SNMPv2-MIB::sysORDescr.2 = STRING: The management information definitions for the SNMP User-based Security Model.
SNMPv2-MIB::sysORDescr.3 = STRING: The SNMP Management Architecture MIB.
SNMPv2-MIB::sysORDescr.4 = STRING: The MIB module for SNMPv2 entities
SNMPv2-MIB::sysORDescr.5 = STRING: The MIB module for managing TCP implementations
SNMPv2-MIB::sysORDescr.6 = STRING: The MIB module for managing IP and ICMP implementations
SNMPv2-MIB::sysORDescr.7 = STRING: The MIB module for managing UDP implementations
SNMPv2-MIB::sysORDescr.8 = STRING: View-based Access Control Model for SNMP.
SNMPv2-MIB::sysORDescr.9 = STRING: The MIB modules for managing SNMP Notification, plus filtering.
SNMPv2-MIB::sysORDescr.10 = STRING: The MIB module for logging SNMP Notifications.
SNMPv2-MIB::sysORUpTime.1 = Timeticks: (7) 0:00:00.07
SNMPv2-MIB::sysORUpTime.2 = Timeticks: (7) 0:00:00.07
SNMPv2-MIB::sysORUpTime.3 = Timeticks: (7) 0:00:00.07
SNMPv2-MIB::sysORUpTime.4 = Timeticks: (7) 0:00:00.07
SNMPv2-MIB::sysORUpTime.5 = Timeticks: (7) 0:00:00.07
SNMPv2-MIB::sysORUpTime.6 = Timeticks: (7) 0:00:00.07
SNMPv2-MIB::sysORUpTime.7 = Timeticks: (7) 0:00:00.07
SNMPv2-MIB::sysORUpTime.8 = Timeticks: (7) 0:00:00.07
SNMPv2-MIB::sysORUpTime.9 = Timeticks: (8) 0:00:00.08
SNMPv2-MIB::sysORUpTime.10 = Timeticks: (8) 0:00:00.08

Now let’s go back to the Zenoss Dashboard and go to the Infrastructure tab, then expand “Device Classes” -> “Server” -> “Linux”. Lastly click on “Add Device” -> “Add a Single Device” and fill out the information.

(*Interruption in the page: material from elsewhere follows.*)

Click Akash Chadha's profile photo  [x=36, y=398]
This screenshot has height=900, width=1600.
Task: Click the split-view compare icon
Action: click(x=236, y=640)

Here is how mine looked like:

zenoss add device diag fed2 Monitor Different Systems with Zenoss

After the device was added and ‘modeled’, I saw similar information under the components section as I did for the other machines:

zenoss fedora device details Monitor Different Systems with Zenoss

Now let’s monitor our RAID on the FreebSD Machine.

6. Add a Raid Check in Zenoss for the FreeBSD machine.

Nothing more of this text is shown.